%%

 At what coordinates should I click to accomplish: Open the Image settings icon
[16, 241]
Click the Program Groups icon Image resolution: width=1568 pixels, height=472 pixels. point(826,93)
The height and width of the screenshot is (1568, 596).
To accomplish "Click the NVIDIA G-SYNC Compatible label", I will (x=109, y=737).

%%
%%

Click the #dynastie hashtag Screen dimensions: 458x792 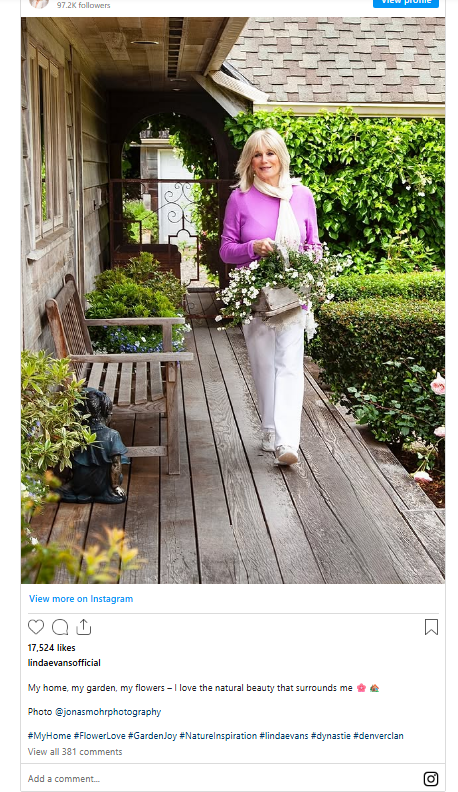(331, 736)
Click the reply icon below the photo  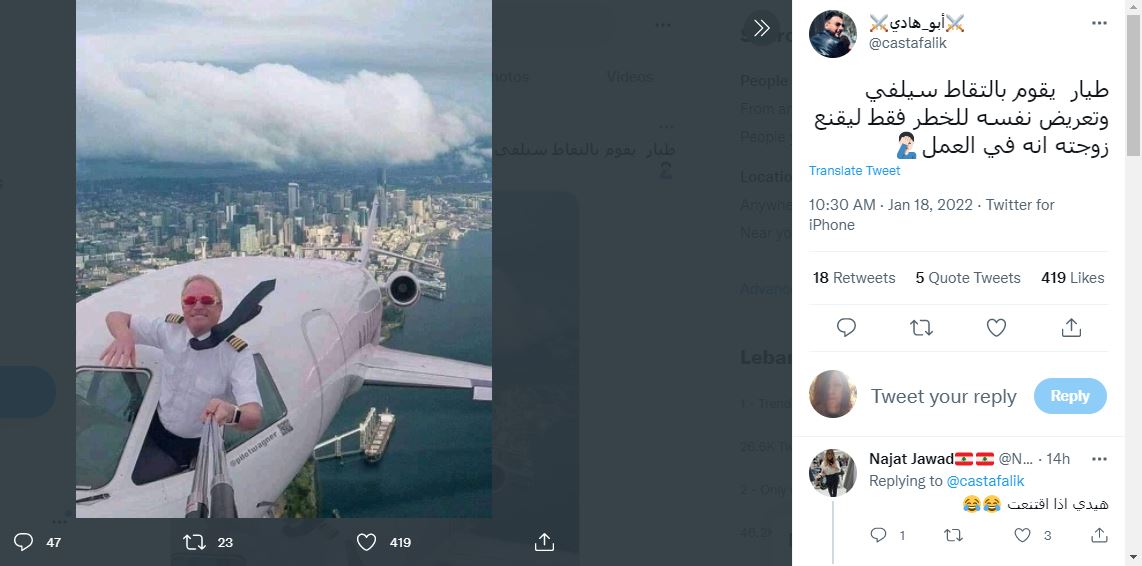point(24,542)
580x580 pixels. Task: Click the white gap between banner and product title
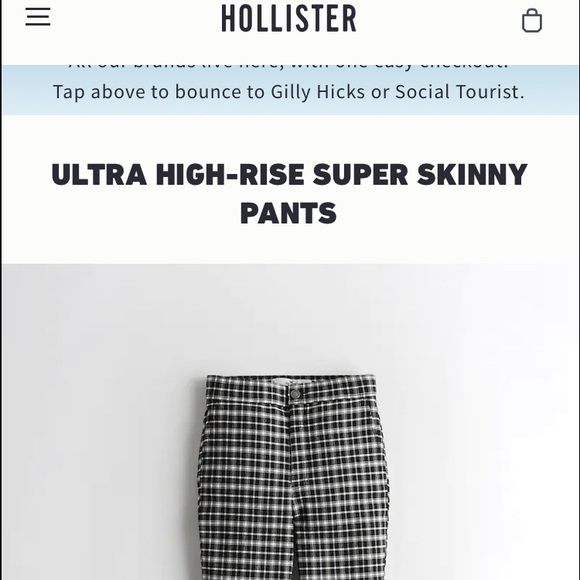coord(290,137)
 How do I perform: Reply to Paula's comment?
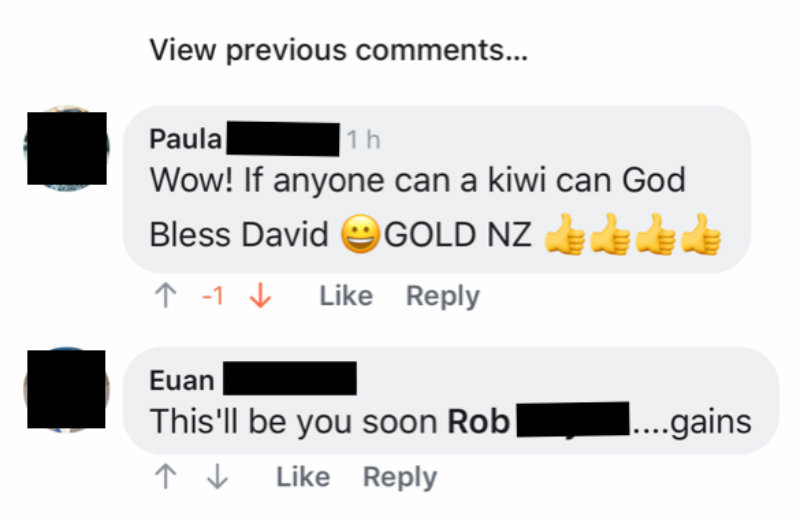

%%

To do: Copy whichever lines of the records above contain the word "height".

Response:
Click the Program Groups icon Image resolution: width=1568 pixels, height=472 pixels. point(826,93)
The height and width of the screenshot is (1568, 596).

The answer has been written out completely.